Surely I’m the last person on the World Wide Web to hear about The Barna Group’s nondiscovery of the Reformed resurgence [link]. After all if Darryl Hart is talking about it [link] it must be old news.

The takeaway is that in a sample of 600 pastors over survey years (2000, 2002, 2003, and 2010) the percentage calling themselves Calvinist/Reformed stayed stable at about 30%; ditto for those calling themselves Weslyan/Arminian. There’s variation year over year, but that’s to be expected if study director David Kinnaman is changing his sample every year. Both kinds of churches have grown over the last ten years:

The Barna study also examined whether Calvinist churches have grown over the last decade. In 2000, Calvinist churches typically drew 80 adult attenders per week, which compares to a median of 90 attenders in the 2010 study, about 13% higher than 10 years ago. Wesleyan and Arminian churches have also reported growth during that period, increasing from a median of 85 adults to 100 currently, reflecting an 18% change over the last ten years.

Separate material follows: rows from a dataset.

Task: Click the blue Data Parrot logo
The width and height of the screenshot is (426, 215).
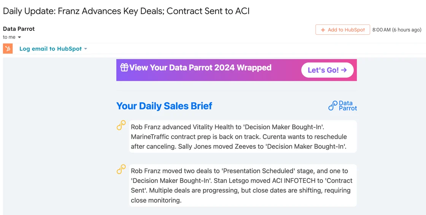Action: 342,106
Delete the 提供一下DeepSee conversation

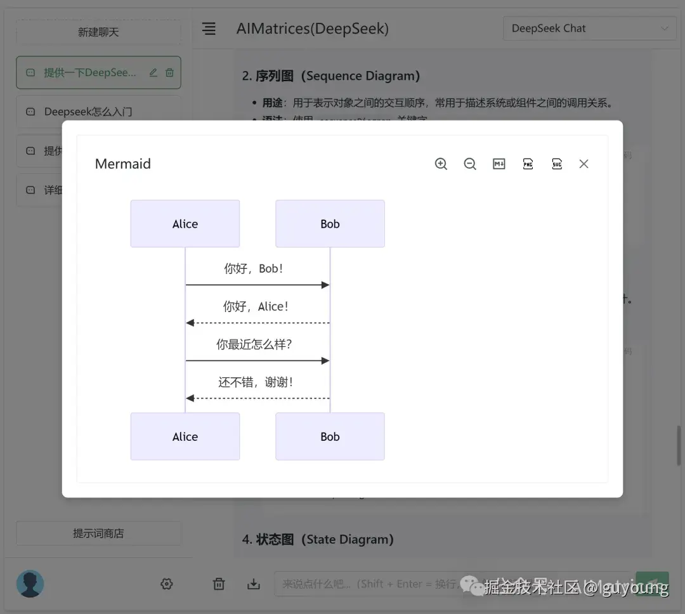[169, 72]
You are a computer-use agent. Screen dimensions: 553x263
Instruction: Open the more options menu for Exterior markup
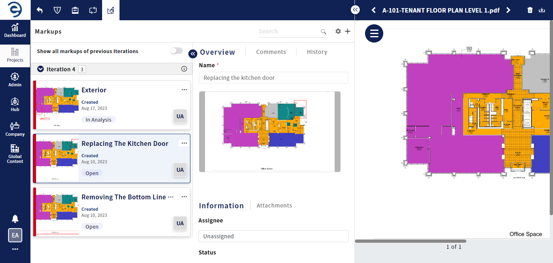[184, 90]
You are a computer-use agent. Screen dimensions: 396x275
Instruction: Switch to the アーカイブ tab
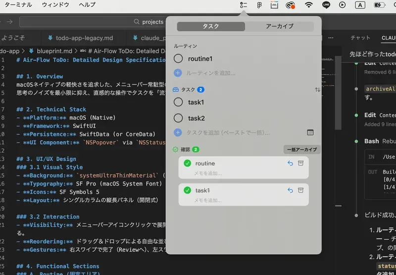coord(280,26)
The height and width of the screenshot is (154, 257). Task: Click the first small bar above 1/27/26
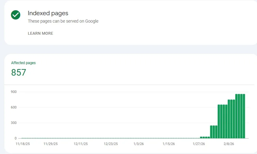(201, 137)
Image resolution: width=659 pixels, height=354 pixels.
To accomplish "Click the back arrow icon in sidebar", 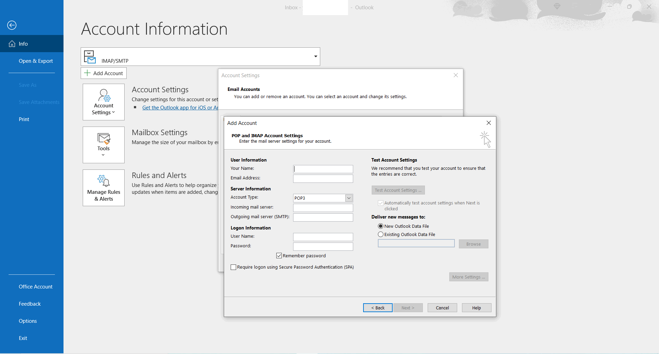I will pyautogui.click(x=12, y=25).
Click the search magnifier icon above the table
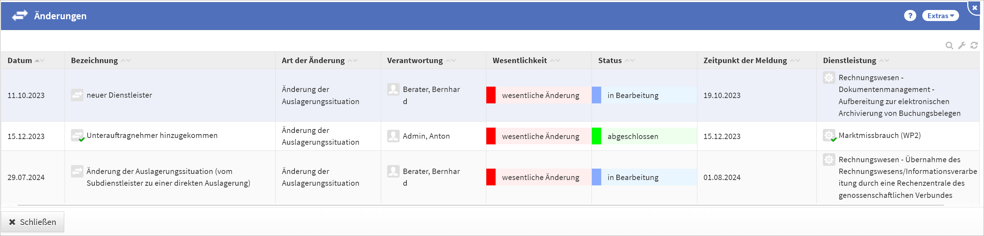Screen dimensions: 984x236 (949, 46)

This against a U.S. total population that grew 10% over the same ten years [link].

I don’t have much to add here. I am not sure that a pastor self-identification survey is the best way to identify a change in doctrinal positions; I mean, both Robert Schuller and Harold Camping are still nominally Reformed, aren’t they?

Regardless, if just for the sake of argument Barna is right, it certainly seems like there are a lot more Reformed types online. And I’d be interested in seeing an explanation for that.